EXERCISE INSTRUCTIONS: The records that follow need to be output exactly as they are.

(Stored data entries)

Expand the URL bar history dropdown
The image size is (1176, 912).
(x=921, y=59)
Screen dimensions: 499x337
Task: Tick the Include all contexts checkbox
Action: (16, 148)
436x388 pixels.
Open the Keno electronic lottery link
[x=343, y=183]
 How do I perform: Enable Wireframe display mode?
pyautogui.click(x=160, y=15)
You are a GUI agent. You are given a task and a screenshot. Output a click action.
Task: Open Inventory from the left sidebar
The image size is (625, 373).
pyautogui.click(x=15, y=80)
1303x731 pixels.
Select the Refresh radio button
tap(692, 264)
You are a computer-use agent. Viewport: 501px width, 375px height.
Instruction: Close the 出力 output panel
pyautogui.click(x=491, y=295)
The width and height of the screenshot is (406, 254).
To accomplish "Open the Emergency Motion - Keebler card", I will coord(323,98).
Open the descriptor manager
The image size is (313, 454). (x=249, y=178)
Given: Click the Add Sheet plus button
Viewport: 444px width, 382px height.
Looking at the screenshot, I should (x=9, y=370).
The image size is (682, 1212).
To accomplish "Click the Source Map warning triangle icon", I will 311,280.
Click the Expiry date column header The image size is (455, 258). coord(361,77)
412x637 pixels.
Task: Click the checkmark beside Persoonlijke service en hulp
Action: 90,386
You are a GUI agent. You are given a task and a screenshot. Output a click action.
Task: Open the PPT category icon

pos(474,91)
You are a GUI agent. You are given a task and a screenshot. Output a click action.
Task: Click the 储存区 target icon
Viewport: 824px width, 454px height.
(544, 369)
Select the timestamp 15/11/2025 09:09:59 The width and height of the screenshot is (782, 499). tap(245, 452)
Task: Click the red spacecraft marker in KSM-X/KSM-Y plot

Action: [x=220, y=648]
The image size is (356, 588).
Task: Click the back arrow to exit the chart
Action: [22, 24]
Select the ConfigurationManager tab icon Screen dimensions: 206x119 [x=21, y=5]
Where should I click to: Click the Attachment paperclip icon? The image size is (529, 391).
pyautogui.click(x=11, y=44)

THE COMPLETED TASK:
Expand the URL bar history dropdown
The image size is (1176, 912).
(x=921, y=59)
Screen dimensions: 499x337
Task: Tick the Include all contexts checkbox
Action: (16, 148)
436x388 pixels.
Open the Keno electronic lottery link
[x=343, y=183]
 How do I perform: Enable Wireframe display mode?
pyautogui.click(x=160, y=15)
You are a GUI agent. You are given a task and a screenshot. Output a click action.
Task: Open Inventory from the left sidebar
The image size is (625, 373).
pyautogui.click(x=15, y=80)
1303x731 pixels.
Select the Refresh radio button
tap(692, 264)
You are a computer-use agent. Viewport: 501px width, 375px height.
Instruction: Close the 出力 output panel
pyautogui.click(x=491, y=295)
The width and height of the screenshot is (406, 254).
To accomplish "Open the Emergency Motion - Keebler card", I will coord(323,98).
Open the descriptor manager
The image size is (313, 454). (x=249, y=178)
Given: Click the Add Sheet plus button
Viewport: 444px width, 382px height.
Looking at the screenshot, I should (x=9, y=370).
The image size is (682, 1212).
To accomplish "Click the Source Map warning triangle icon", I will 311,280.
Click the Expiry date column header The image size is (455, 258). coord(361,77)
412x637 pixels.
Task: Click the checkmark beside Persoonlijke service en hulp
Action: 90,386
You are a GUI agent. You are given a task and a screenshot. Output a click action.
Task: Open the PPT category icon

pos(474,91)
You are a GUI agent. You are given a task and a screenshot. Output a click action.
Task: Click the 储存区 target icon
Viewport: 824px width, 454px height.
(544, 369)
Select the timestamp 15/11/2025 09:09:59 The width and height of the screenshot is (782, 499). tap(245, 452)
Task: Click the red spacecraft marker in KSM-X/KSM-Y plot

Action: [x=220, y=648]
The image size is (356, 588).
Task: Click the back arrow to exit the chart
Action: [22, 24]
Select the ConfigurationManager tab icon Screen dimensions: 206x119 [x=21, y=5]
Where should I click to: Click the Attachment paperclip icon? The image size is (529, 391).
pyautogui.click(x=11, y=44)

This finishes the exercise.